= 2011 West Lancashire Borough Council election =

2011 UK local government election

Results of the 2011 West Lancashire Borough Council election

The 2011 West Lancashire Borough Council election took place on 5 May 2011 to elect members of West Lancashire Borough Council in Lancashire, England. One third of the council was up for election, with results compared to the corresponding vote in 2007 West Lancashire Council election.

_Data block_:

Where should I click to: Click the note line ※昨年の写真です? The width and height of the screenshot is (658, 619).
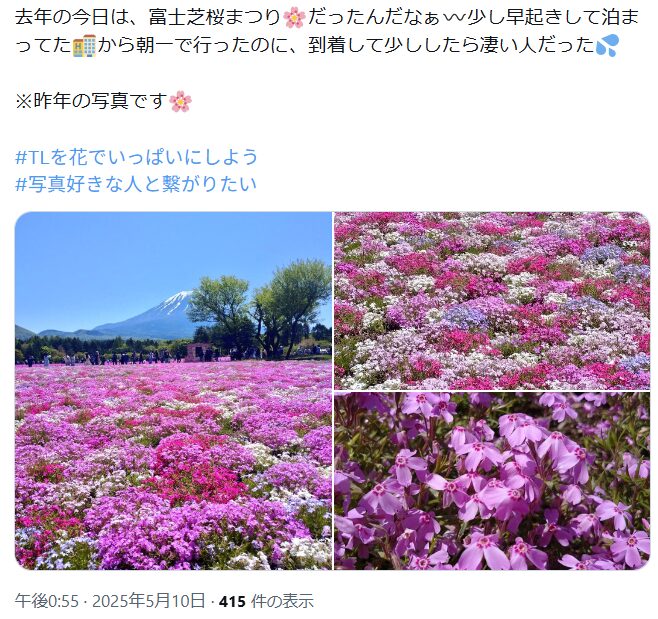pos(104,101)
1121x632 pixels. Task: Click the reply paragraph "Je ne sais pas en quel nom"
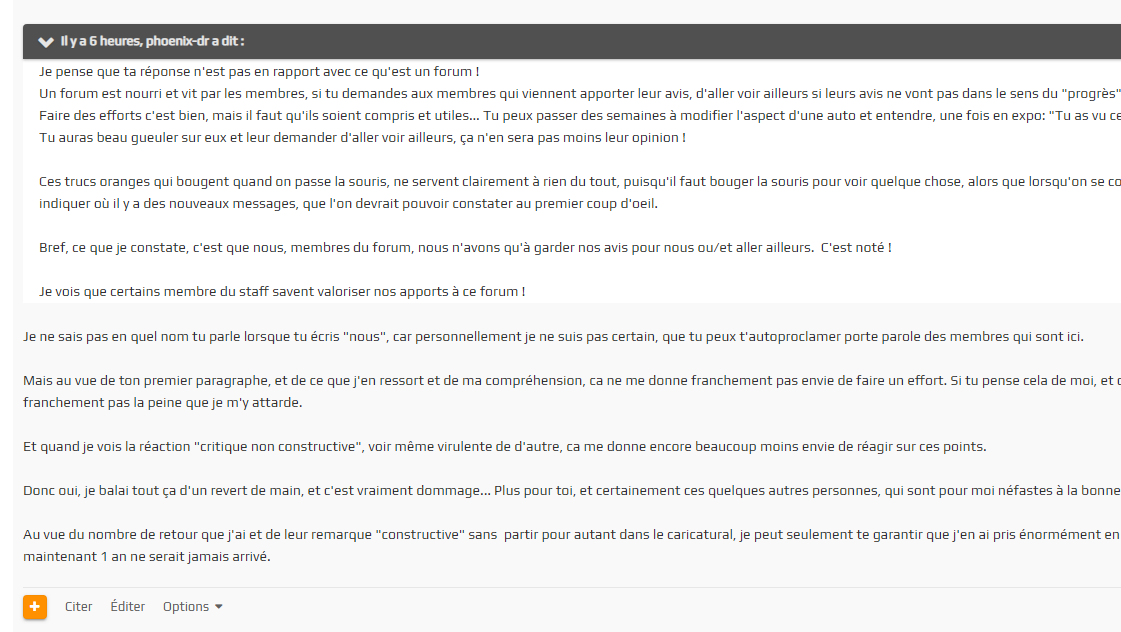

_To do_:
Copy out the entire passage on the 2011 West Lancashire Borough Council election word for word.

_Solution below_:
= 2011 West Lancashire Borough Council election =

2011 UK local government election

Results of the 2011 West Lancashire Borough Council election

The 2011 West Lancashire Borough Council election took place on 5 May 2011 to elect members of West Lancashire Borough Council in Lancashire, England. One third of the council was up for election, with results compared to the corresponding vote in 2007 West Lancashire Council election.